Exercise directions: From the listing below, extract every line containing "blue".
BEGIN Material provided
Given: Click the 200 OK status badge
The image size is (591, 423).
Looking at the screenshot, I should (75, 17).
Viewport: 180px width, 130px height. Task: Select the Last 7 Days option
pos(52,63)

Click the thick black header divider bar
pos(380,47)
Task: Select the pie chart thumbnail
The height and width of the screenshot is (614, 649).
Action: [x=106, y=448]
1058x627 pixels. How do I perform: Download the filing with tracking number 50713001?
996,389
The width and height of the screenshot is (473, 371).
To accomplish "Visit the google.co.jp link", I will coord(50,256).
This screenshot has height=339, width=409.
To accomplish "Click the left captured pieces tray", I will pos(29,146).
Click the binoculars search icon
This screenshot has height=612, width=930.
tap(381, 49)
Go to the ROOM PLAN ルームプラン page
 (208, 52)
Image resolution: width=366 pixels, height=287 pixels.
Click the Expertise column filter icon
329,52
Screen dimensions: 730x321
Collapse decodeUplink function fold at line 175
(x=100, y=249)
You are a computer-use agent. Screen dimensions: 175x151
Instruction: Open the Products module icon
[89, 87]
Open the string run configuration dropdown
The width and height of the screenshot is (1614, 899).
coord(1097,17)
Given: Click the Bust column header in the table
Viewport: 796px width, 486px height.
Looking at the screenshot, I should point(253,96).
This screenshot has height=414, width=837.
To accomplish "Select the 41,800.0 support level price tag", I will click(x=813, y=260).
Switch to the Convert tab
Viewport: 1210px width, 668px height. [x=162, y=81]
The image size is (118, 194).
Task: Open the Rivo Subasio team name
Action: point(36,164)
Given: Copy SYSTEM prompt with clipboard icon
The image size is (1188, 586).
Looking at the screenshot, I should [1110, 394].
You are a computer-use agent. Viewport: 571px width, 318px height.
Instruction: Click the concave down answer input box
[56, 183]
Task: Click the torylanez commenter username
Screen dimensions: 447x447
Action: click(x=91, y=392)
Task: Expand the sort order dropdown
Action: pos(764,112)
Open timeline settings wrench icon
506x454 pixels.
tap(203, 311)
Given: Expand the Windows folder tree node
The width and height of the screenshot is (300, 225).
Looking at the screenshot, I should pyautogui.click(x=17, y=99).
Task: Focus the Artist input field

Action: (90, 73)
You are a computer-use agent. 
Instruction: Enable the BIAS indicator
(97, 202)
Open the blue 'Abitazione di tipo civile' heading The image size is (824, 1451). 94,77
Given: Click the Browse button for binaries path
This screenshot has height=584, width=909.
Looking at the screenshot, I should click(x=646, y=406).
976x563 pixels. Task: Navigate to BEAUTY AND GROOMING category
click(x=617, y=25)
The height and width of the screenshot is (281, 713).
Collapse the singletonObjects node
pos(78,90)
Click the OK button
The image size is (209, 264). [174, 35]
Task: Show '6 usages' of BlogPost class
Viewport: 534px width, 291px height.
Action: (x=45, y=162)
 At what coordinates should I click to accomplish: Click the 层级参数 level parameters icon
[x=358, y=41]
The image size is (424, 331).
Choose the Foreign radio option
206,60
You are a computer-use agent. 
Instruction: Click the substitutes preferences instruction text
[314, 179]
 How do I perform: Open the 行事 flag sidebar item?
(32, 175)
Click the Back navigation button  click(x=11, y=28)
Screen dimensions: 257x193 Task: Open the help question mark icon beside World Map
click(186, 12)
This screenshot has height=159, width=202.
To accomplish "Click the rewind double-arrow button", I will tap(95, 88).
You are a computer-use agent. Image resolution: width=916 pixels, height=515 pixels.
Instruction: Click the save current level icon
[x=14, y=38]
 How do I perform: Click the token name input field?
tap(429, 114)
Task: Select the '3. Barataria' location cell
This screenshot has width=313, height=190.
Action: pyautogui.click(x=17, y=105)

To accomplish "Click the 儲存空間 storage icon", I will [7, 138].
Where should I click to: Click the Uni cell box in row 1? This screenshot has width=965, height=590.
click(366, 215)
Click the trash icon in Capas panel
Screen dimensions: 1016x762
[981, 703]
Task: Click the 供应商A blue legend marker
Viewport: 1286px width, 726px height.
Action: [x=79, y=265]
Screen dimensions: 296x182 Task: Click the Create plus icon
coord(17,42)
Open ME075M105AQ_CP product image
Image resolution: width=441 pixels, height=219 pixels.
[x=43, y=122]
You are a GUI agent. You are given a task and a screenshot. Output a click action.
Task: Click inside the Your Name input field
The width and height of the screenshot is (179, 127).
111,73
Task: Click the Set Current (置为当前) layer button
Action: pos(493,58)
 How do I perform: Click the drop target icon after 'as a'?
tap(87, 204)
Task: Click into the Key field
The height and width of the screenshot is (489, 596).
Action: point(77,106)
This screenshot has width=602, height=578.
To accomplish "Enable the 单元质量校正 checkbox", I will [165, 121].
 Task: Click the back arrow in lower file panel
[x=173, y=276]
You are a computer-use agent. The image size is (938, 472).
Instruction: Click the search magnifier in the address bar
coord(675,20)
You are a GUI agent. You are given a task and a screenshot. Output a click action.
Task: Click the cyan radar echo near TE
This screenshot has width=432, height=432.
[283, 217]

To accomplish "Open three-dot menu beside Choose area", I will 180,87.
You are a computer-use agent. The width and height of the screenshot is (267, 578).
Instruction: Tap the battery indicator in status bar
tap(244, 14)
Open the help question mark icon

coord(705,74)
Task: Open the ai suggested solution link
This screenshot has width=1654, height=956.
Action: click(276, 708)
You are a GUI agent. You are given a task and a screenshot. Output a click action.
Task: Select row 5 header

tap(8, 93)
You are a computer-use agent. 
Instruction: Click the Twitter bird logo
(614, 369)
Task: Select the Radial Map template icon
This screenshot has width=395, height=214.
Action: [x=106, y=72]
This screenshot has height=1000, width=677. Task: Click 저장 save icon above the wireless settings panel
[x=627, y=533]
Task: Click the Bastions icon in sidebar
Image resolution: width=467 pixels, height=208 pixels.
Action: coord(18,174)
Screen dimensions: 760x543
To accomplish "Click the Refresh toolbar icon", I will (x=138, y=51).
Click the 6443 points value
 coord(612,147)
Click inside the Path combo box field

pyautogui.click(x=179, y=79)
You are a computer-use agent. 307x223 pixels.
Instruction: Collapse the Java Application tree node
END Material provided
Finished task:
Open the blue 'Abitazione di tipo civile' heading The image size is (824, 1451). 94,77
Task: Click the 供应商A blue legend marker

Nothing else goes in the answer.